Confira a nota da Fundação Pedro Américo:
”A Fundação Pedro Américo é uma instituição sem fins lucrativos, em atividade na área da saúde, educação, cultura e assistência social, há mais de duas décadas na Paraíba, vem esclarecer à sociedade que a Prefeitura de Campina Grande-PB apropriou-se de maneira indevida de recursos, encaminhados pelo Fundo Nacional de Saúde por meio de emendas parlamentares, destinados especificamente ao Hospital de Ensino e Laboratórios de Pesquisa (HELP), solicitados inclusive pela própria Secretaria Municipal de Saúde em ofícios assinados pelo seu então secretário Carlos Marques Dunga Júnior.
Em razão disso, a Fundação Pedro Américo denunciou o referido fato perante a Promotoria da Saúde do Estado da Paraíba e o Ministério Público Federal. Em ambos os procedimentos, os respectivos órgãos ministeriais empreenderam tentativas no sentido de que as partes chegassem a um acordo sem a necessidade de qualquer medida punitiva contra o órgão público. No entanto, diante da recalcitrância da prefeitura em efetuar os pagamentos ou mesmo oferecer uma proposta de plausível parcelamento, as tentativas foram todas infrutíferas.
Não houve alternativa à Fundação Pedro Américo a não ser impetrar um mandado de segurança para garantir o seu direito líquido e certo ao recebimento dos valores de que é destinatária fiel. Em sentença, a 1ª Vara da Fazenda Pública de Campina Grande determinou que a Secretaria Municipal de Saúde efetuasse o pagamento de mais de R$ 17.000.000,00 em favor do HELP, motivo pelo qual o Ministério Público Federal (MPF) entendeu por bem arquivar a notícia de fato instaurada, justificando que a questão perdeu o objeto no âmbito do MPF, uma vez que já estava em apreciação pelo Poder Judiciário estadual. Já o procedimento em trâmite no Ministério Público Estadual permanece em andamento.

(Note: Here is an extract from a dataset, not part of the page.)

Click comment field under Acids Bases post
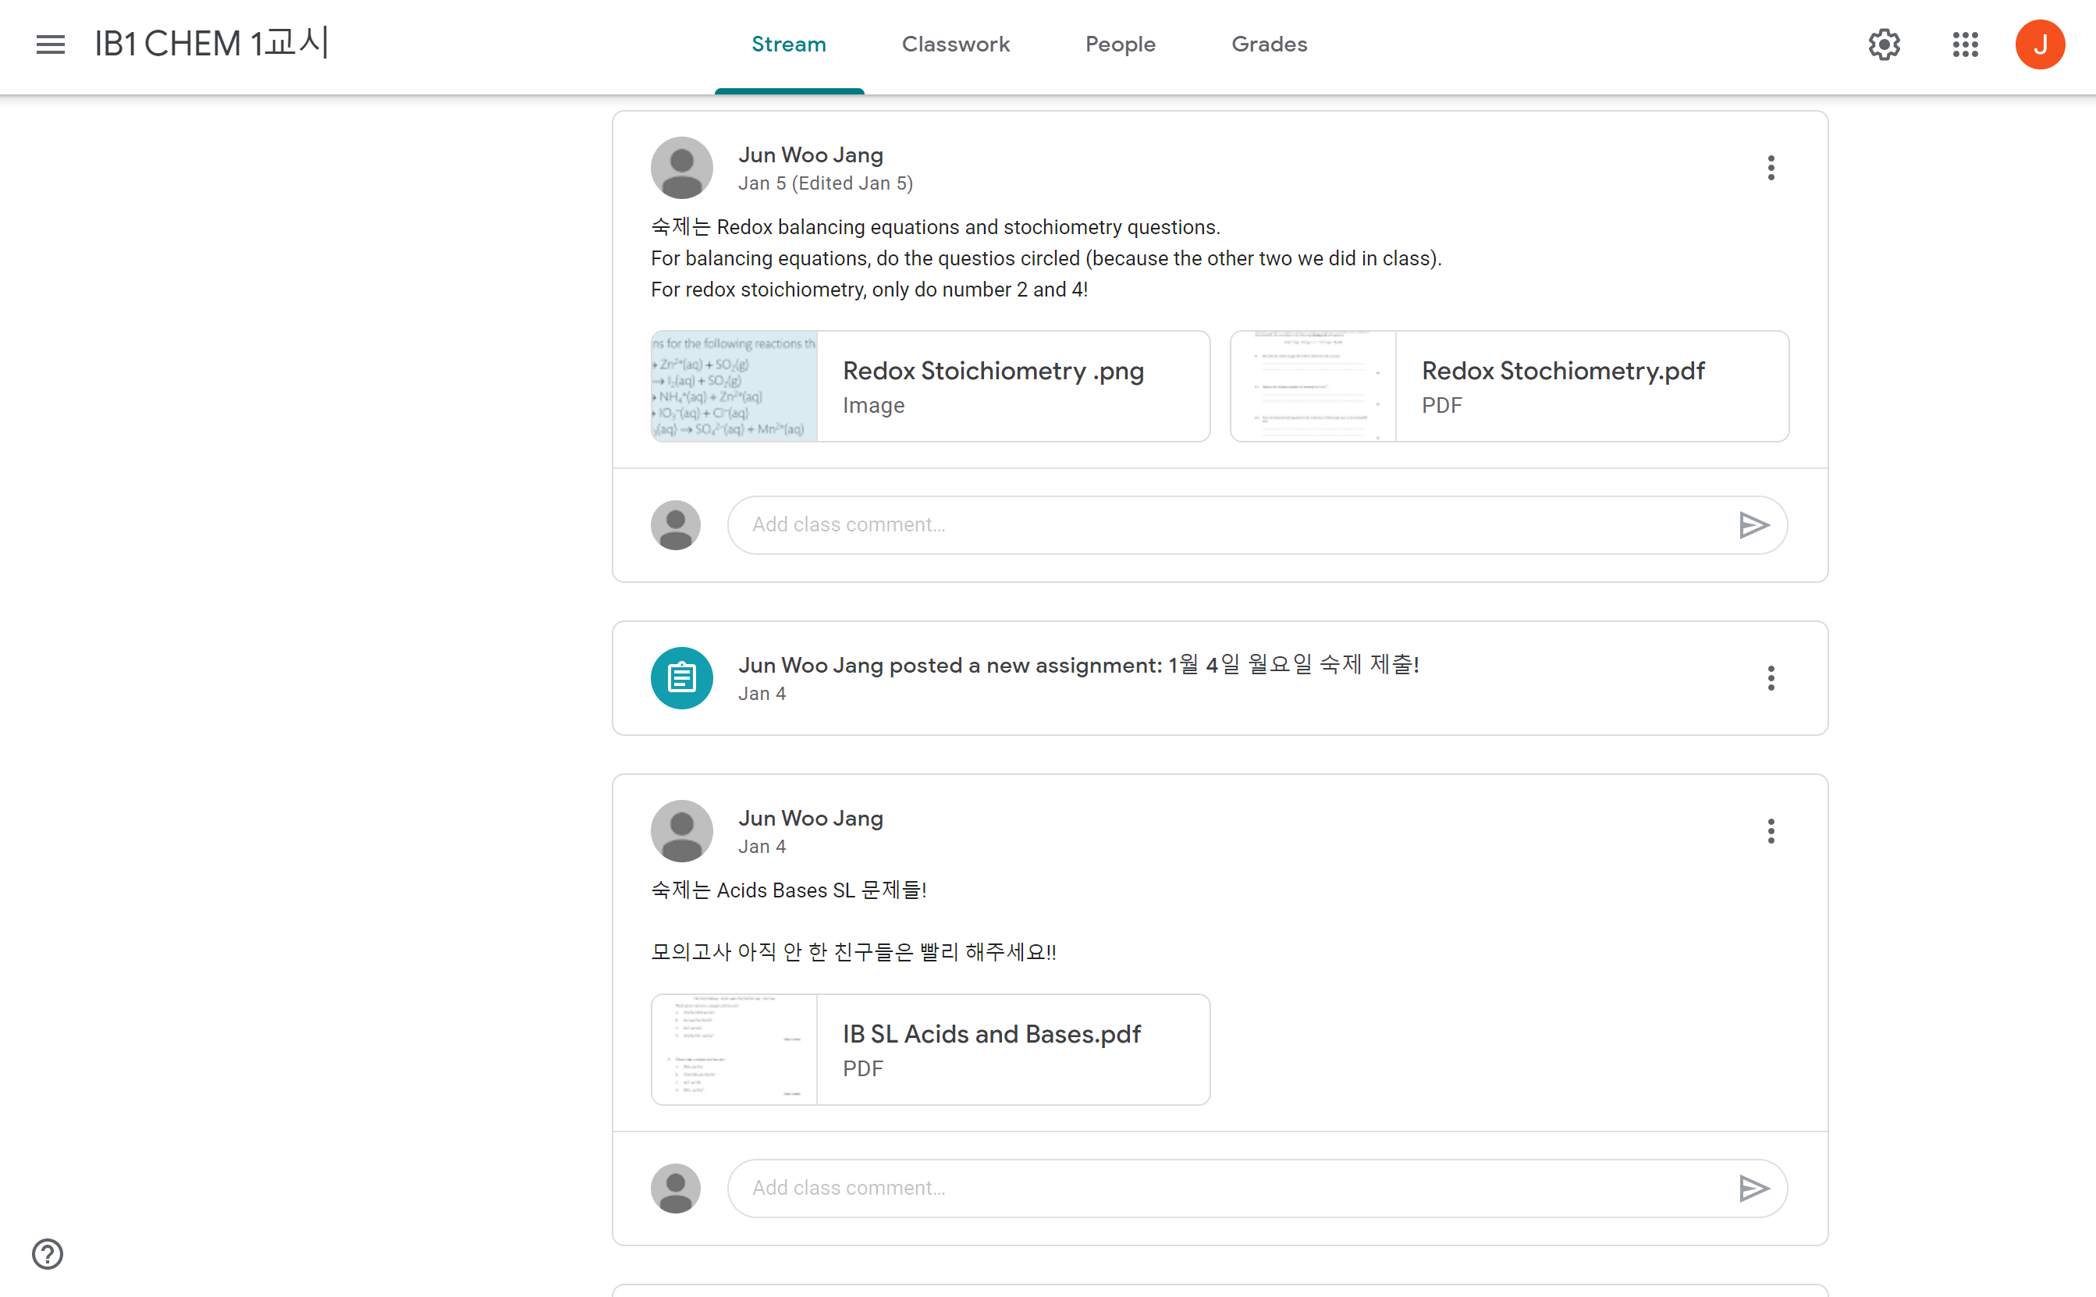Viewport: 2096px width, 1297px height. coord(1226,1188)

Parte da imprensa, induzida pela narrativa fabricada pela gestão municipal na tentativa de confundir a opinião pública, reverberou o arquivamento exarado pelo MPF como uma vitória definitiva da Prefeitura de Campina Grande-PB nesta celeuma. Definitivamente, não se trata disso, sobretudo considerando a sentença proferida pela 1ª Vara da Fazenda Pública de Campina Grande que determinou o pagamento em benefício do HELP. Prova disso é que esse mesmo órgão jurisdicional proferiu decisão no dia 11 de março de 2026 por meio do qual obriga o cumprimento integral da sentença com o pagamento imediato dos recursos, sob pena de “bloqueio judicial (sequestro de verbas públicas), via sistema SISBAJUD, nas contas do Fundo Municipal de Saúde”.
Portanto, solicitamos gentilmente à população de Campina Grande e do Estado da Paraíba que não acredite nas narrativas da atual gestão por serem absolutamente falsas, desprovidas de qualquer credibilidade, em ato de completo desrespeito ao amado povo desta cidade. A Fundação Pedro Américo é uma entidade social. Atacá-la, principalmente com inverdades, é ferir a nossa gente”.
A Prefeitura de Campina Grande ainda não se pronunciou sobre a decisão. O espaço permanece aberto para manifestação da administração municipal.